Alex
Alex

Reputation: 1535

Infinispan Unique Cache Manager for deployed Web Applications

I'm working with Infinispan 8.1 and WildFly 10.

I initialize my CacheManager programmatically using these code lines:

public class SessionManager {
    private static DefaultCacheManager cacheManager;

    public void initializeCache(){

        if (cacheManager ==null){ 

            GlobalConfigurationBuilder gcbLocal = new GlobalConfigurationBuilder();
            ConfigurationBuilder builderLocal = new ConfigurationBuilder();
            builderLocal.clustering().cacheMode(CacheMode.LOCAL);
            cacheManager = new DefaultCacheManager(gcbLocal.build(), builderLocal.build()); 
            cacheManager.getCache(); 

These code lines belong to a jar imported as dependency in multiple web applications deployed on my server.

So every time i deploy a new application, the initialize method is invoked and infinispan tries to create a new DefaultCacheManager, giving me this exception:

ISPN000034: There's already a JMX MBean instance type=CacheManager,name="DefaultCacheManager" already registered under 'org.infinispan' JMX domain. If you want to allow multiple instances configured with same JMX domain enable 'allowDuplicateDomains' attribute in 'globalJmxStatistics' config element

This issue can be resolved simply adding this code line:

gcbLocal.globalJmxStatistics().allowDuplicateDomains(true);

But now the effect is that Infinispan will create a new domain separated CacheManager. This means that every application will have its own.

My target is to have just 1 DefaultCacheManager serving all the web applications deployed inside the server the way that if WebApplicationA stores some value inside the infinispan cache, the webApplicationB can get it.

Is it possible? How can i obtain a global Cache Manager?

Upvotes: 2

Views: 1548

Answers (2)

Sebastian Łaskawiec
Sebastian Łaskawiec

Reputation: 2737

Ernest is right - MBean servers are per JVM not per ClassLoader, so you need to ignore duplicated domains. But what's more interesting - Wildfly uses Infinispan for session clustering, so the default cache manager might be already running. I strongly recommend using your own cache manager name:

new GlobalConfigurationBuilder().globalJmxStatistics()
                    .cacheManagerName(CACHE_NAME).build();

Ernest also suggested using a HotRod Server cluster and connecting to it using a HotRod client (which is by far faster than using REST interface). This sounds reasonable in scenario you described.

Upvotes: 2

ernest_k
ernest_k

Reputation: 45319

It seems obvious that you're running this code in web modules (.war) -- or in jars bundled in war files. You cannot share instances across web modules as class-loaders are protected (and that's good for you).

You have a few options:

  1. Instead of deploying war files, make a single ear file with multiple web modules, and one EJB that will then create and use the cache manager. Each web module will then get to the cache via the local EJB, with infinispan libs deployed in ear/lib.
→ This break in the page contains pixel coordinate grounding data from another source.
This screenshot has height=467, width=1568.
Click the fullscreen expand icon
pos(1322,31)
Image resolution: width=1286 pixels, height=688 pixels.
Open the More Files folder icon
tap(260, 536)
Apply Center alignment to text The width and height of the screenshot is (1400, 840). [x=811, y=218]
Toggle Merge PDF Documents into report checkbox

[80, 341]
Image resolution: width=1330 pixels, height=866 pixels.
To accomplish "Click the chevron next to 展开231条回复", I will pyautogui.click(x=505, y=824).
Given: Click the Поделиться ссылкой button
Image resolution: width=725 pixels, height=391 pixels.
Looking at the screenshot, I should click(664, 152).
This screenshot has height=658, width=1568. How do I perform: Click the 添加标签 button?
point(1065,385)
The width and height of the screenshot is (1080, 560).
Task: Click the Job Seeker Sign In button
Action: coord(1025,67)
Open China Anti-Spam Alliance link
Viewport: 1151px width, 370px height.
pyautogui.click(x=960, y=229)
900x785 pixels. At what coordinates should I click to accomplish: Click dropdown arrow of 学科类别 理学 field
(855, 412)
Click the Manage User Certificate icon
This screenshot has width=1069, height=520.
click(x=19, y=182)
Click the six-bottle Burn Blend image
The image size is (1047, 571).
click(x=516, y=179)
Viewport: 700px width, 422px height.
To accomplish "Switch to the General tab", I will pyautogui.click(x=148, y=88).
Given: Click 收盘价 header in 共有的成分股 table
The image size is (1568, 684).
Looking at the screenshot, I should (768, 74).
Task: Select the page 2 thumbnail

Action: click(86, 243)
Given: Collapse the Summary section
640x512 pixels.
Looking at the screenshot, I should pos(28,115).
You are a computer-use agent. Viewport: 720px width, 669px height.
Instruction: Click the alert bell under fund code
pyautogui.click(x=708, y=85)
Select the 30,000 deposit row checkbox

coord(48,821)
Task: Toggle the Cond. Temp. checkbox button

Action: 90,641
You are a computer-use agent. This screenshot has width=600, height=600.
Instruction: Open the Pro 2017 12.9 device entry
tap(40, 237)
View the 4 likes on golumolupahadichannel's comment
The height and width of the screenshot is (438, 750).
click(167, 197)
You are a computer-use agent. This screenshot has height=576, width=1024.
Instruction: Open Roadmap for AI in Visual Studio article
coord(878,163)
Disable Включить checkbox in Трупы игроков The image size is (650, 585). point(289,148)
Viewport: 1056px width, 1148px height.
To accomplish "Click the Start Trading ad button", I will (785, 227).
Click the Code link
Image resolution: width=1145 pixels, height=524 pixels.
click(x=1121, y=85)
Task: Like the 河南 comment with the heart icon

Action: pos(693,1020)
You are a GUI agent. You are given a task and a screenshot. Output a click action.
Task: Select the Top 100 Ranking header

  2. Run Infinispan server (standalone wildfly installation for Infinispan) and change your code to use the remote clients:

    -- HotRod client to connect to it externally (docs here: http://infinispan.org/docs/8.2.x/getting_started/getting_started.html#_using_hot_rod_to_access_an_infinispan_data_grid).

    -- REST client (docs here: http://infinispan.org/docs/8.2.x/user_guide/user_guide.html#_infinispan_rest_server)

    Each web module can do this separately.